Friday, November 12, 2010

Sarah Palin

WHO AM I: Politician

Yo, let’s do this fast, people. I’ve a hockey match to go to, then a couple of Tea Party rallies to attend. Hey, so what if I didn’t become Vice-President, I’m still a very busy person.

I’m starting a new movement, and I’d like you to contribute to it. It’s called “Pray away the Gay”. See, gays are anomalies, put in by God to test our adherence to his principles, and we need to take up the challenge. So each of you will choose one person from the gay community and pray to God everyday for Him to take that person’s gayness away. Not any elaborate prayer- just insert this chant amongst your daily prayers.

“Oh Lord, we bow to Your mighty will,
 But there are some who don’t fit the bill,
Those who defy the law of nature
That love happens between opposite gender.
For those misguided souls we daily pray
Oh Lord, please take their gayness away, awaaaaaay
Oh Lord, please take their gayness away.”

Awesome, isn’t it? I wrote it myself, and I chant it everyday. See, what’ll happen is that the Lord will listen to all our prayers and grant gays some enlightenment. Then those people will themselves start praying to God to take their gayness away. God will have pity on them and rectify their anomaly, and they will become heterosexual. Brilliant plan, isn’t it? No persecution, no force, no laws involved; just simple prayer. I came up with this whole idea myself, it’s going to be the focus of my next book “Gay Rights: The Only Path is the Straight Path”.

I want all of you to sign up to my campaign (right now, the only signatories are my husband, my kids and my dog).
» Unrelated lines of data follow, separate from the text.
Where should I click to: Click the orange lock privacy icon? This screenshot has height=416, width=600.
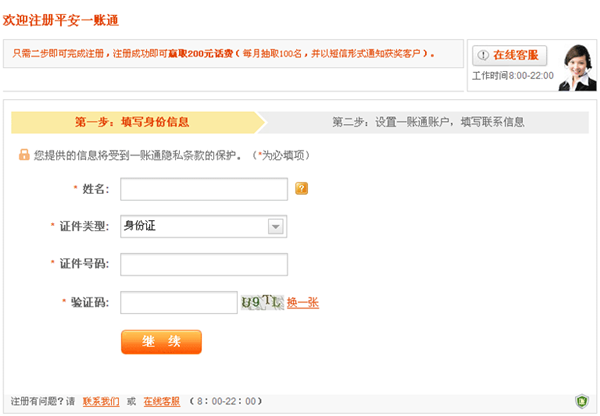(x=24, y=155)
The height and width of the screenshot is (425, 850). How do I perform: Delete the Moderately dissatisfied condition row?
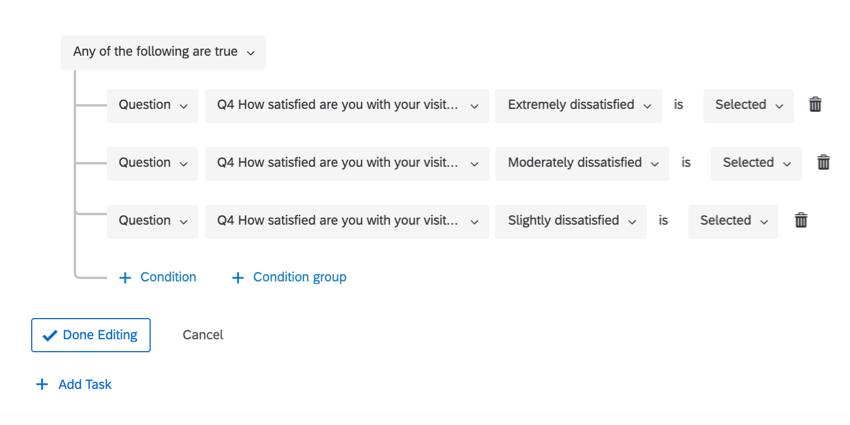click(823, 162)
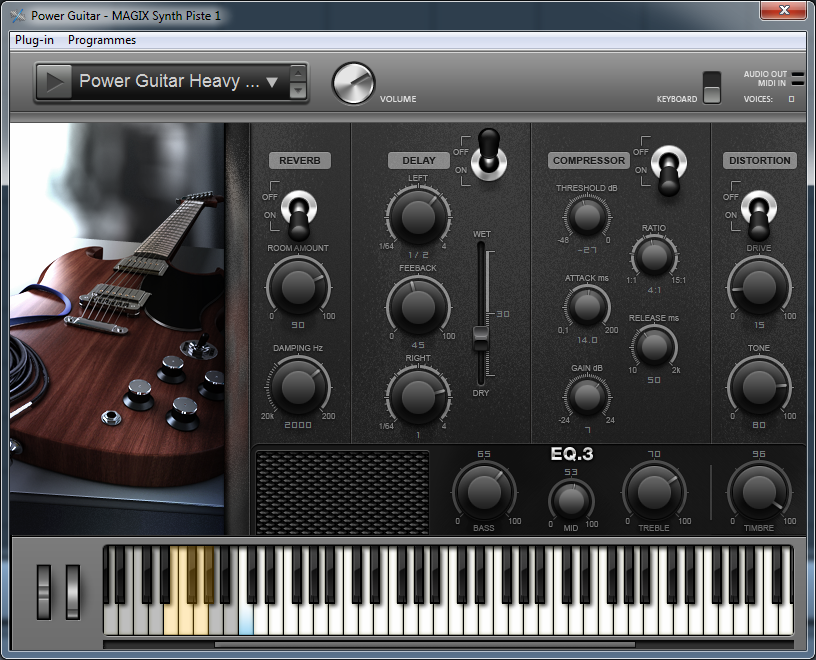Switch the COMPRESSOR to OFF
Image resolution: width=816 pixels, height=660 pixels.
[667, 160]
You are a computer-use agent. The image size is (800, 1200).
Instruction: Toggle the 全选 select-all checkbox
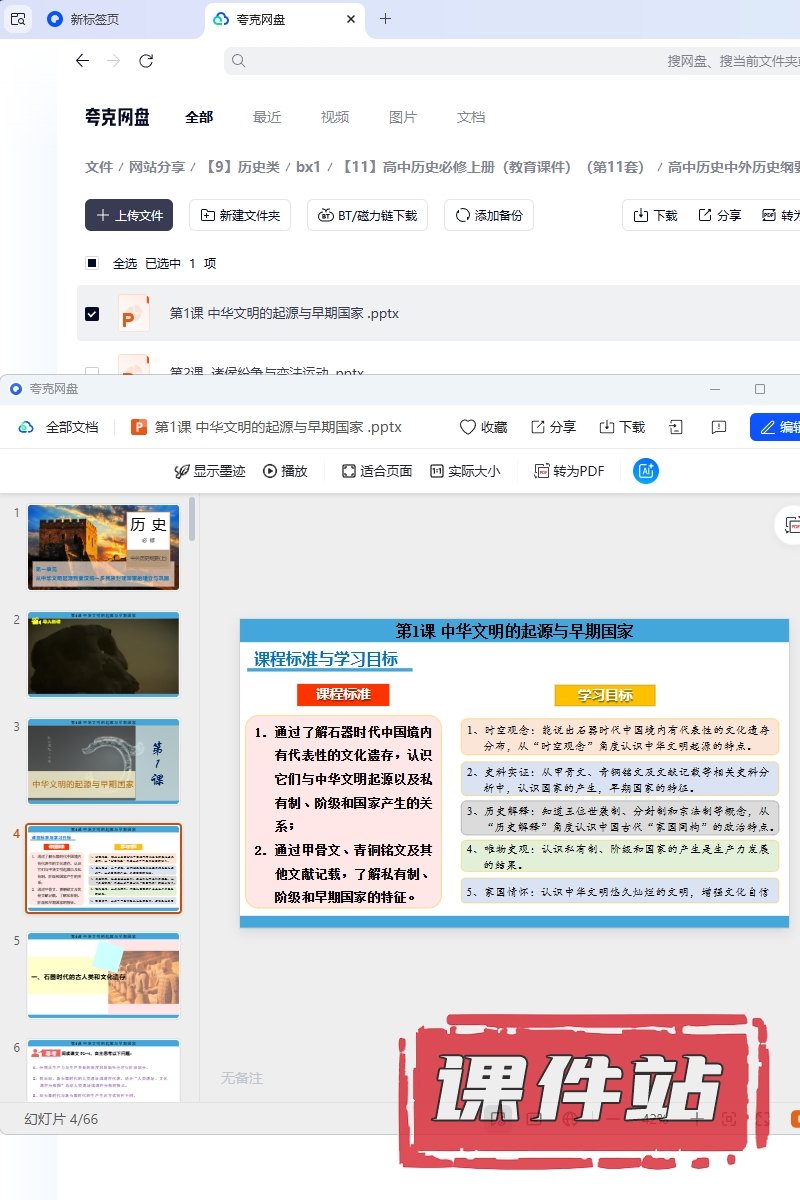tap(92, 263)
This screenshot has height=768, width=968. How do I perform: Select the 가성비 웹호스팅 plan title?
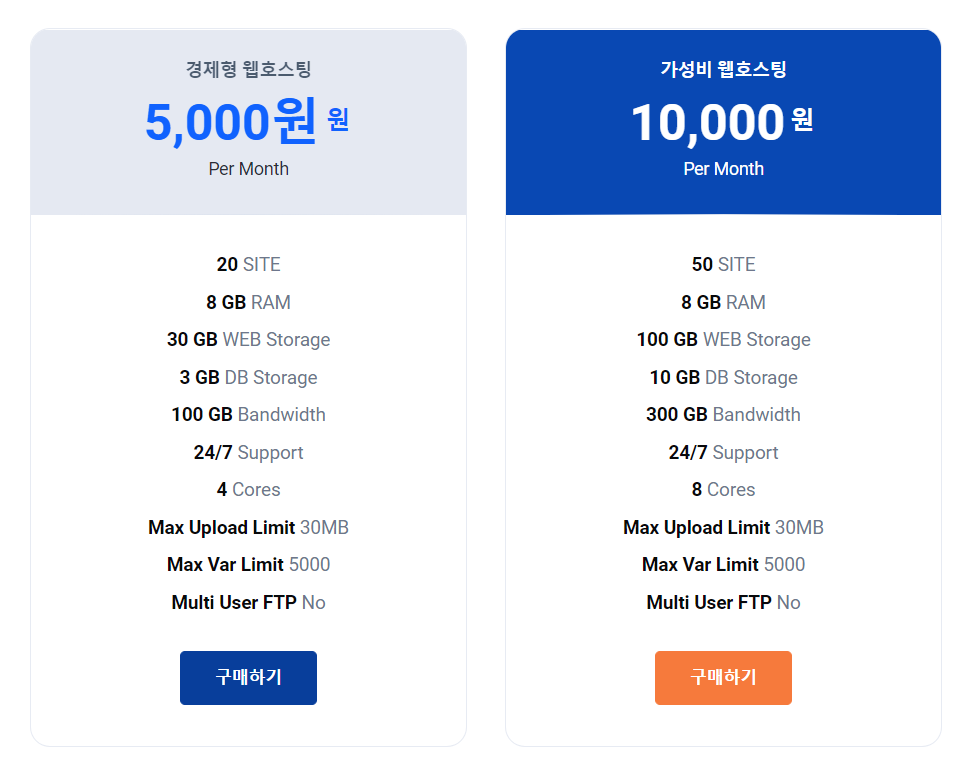(x=723, y=70)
Other than giving you bonus points in God’s book, you will also be eligible to win copies of my NYT #1 bestseller memoir Going Rogue: An American Life, signed by me, with a personalized note to you on the first page. It’ll be a jewel you’ll always treasure, especially when I run for the next Presidential elections and win and become the first President of the United States. It’ll be worth a fortune then. What? Oh, yeah, of course I meant first woman President.